When soldiers curse the stairwell whimpers. When they get noisy, when they bellow, when they break things, when they hit people, when they shout abuse, when they call for Aziz, Aziz, you fucking bastard! the seashell in the stairwell begs: please stop! I count the steps up to the loft out loud, as loud as I can, but I still hear it all. I see. I see Čika Muharem on the second floor, Čika Husein and Čika Fasil on the third floor, their heads pushed hard against the banisters of the stairs by the soldiers. The backs of their necks are pushed from above with rifle butts, from the side with boots. Čika Fasil's cap is lying on the floor. I run past, I don't say hello to the neighbors, I go on counting, counting. No one is pushing Mr. Popovic the music teacher's head against anything. Mr. Popovic wears a suit and a bow tie, his wife Lena has a pearl necklace over her black blouse. Arms crossed over his chest, Mr. Popović asks one of the soldiers: what do you want, gentlemen? We're all honest folk here.

We want you to keep your mouth shut! Shut your mouth and nothing will happen. And Mr. Popović the music teacher keeps his mouth shut.

I just want to find Asija, and I keep my mouth shut too so that nothing will happen. I want to get to Asija as fast as I can, she'll be frightened, she'll be crying again, I'll find her in the attic with all the brooms and cobwebs in among the empty bottles and the mice that you never get to see but you always hear. I burst through the attic door; Asija gives a start and stands back against the wall. It's you, it's you! Quick, close the door, quick or they'll find us! Tell me, will they find us? Asija puts her arms out to me and asks, sobbing: did you see my Mama and my Papa with the soldiers? Did my Mama and Papa maybe come back with those stupid soldiers? They took them away because they have the wrong sort of name. Asija doesn't know where her parents would be coming back from: no one knows, she whispers, and no one must know we're here! If the soldiers find you they'll take your papers away, and if you have the wrong sort of name they'll drive you away in the truck with the green tarpaulin. Like Mama and Papa. Oh, perhaps, says Asija, suddenly raising her head from my hands and calling out, amid still more tears, perhaps the soldiers will take me to Mama and Papa if I tell them my name, do you think? Perhaps it would be good for me to have the wrong sort of name just now, do you hear what I'm saying?

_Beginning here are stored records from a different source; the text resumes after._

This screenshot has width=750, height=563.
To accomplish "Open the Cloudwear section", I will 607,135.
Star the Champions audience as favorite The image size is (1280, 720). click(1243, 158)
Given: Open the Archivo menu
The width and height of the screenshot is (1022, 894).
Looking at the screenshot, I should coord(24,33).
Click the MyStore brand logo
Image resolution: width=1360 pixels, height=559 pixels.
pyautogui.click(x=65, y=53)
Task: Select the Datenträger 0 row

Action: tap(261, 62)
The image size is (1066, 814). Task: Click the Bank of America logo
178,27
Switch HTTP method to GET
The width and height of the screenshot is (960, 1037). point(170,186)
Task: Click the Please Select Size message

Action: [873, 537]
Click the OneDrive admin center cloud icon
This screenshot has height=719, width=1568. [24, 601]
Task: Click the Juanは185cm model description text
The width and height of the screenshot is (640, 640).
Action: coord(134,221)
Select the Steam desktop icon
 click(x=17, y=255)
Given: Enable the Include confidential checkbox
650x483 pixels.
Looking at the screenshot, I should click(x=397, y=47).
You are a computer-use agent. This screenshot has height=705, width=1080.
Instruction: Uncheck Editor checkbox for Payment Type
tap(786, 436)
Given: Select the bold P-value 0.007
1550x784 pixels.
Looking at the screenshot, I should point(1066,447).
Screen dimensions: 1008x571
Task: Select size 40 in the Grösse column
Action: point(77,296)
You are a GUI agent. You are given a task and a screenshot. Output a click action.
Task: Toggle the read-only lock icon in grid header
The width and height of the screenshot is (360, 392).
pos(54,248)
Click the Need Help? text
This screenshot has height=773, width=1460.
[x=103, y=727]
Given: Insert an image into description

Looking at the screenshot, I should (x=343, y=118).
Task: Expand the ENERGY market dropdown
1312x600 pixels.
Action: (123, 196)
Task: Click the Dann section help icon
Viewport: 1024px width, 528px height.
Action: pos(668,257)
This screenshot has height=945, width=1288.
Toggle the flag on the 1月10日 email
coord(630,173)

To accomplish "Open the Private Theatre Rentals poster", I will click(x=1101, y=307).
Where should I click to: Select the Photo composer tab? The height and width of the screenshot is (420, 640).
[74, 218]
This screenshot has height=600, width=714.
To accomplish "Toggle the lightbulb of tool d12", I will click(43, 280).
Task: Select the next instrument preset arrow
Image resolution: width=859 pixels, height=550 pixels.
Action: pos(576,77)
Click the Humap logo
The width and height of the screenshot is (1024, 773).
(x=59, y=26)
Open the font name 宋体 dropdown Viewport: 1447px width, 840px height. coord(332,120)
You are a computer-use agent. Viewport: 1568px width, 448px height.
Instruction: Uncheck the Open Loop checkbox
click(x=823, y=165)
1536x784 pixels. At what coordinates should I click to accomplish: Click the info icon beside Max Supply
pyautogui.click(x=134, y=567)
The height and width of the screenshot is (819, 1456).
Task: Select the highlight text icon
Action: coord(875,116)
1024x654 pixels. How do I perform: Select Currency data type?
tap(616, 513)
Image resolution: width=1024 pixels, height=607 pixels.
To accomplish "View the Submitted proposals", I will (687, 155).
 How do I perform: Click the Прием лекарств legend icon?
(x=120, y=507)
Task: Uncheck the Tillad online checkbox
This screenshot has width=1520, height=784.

I hear what she's saying—and I hear footsteps coming closer. I hear heavy boots, and I know I have the right sort of name. And although the soldier with the yellow beard is grinning, although he doesn't smell of sweat and schnapps like the others, although he only wants us to go back into the stairwell, I shout at him: my name is Aleksandar and this is my sister Katarina, this is Katarina, she's only my sister Katarina!

My granny's name can't be wrong, I'm sure of that. The soldier looks around the attic, the floorboards whimper under his boots. Out of here, you two! He speaks quietly; his fingers are working away in his beard, a thick yellow beard eating its way over his face. Asija hesitates. The soldier crouches down in front of her; his beard touches her cheek. She turns her head away. The soldier breathes into her face. The soldier whispers: stand up! I think: stand up, oh please, stand up! Slowly Asija stands up and goes out of the loft. I follow her, the soldier closes the door, you two don't move from this spot, understand?

We're in the fifth-floor corridor and we don't move from the spot. Asija rubs her cheek. My mother calls my name up the stairs. Aleksandar, come down at once!

You two stay here, the soldier orders.

It's not the mothers telling us what we need to know now, it's the soldiers. I call back: Katarina is with me.

Mother asks no more questions.

We wait. Everyone is waiting. How long and what for no one knows. Grown-ups and older kids won't let go of the really tiny children. They are rocked back and forth in the crook of an arm, they whine. “Ssh” is the answer they get to everything. A fat soldier looks at us as if we've stolen something. Shots are heard somewhere close by, there you go, says the fat soldier. We nod and sit down beside Čika Hasan, who is tied up.

Night hangs in the window at the end of the corridor. Engines are revving up and soldiers are singing outside. Čika Hasan says: they're going on west, farther into the interior, in theory. Čika Sead isn't there to contradict him.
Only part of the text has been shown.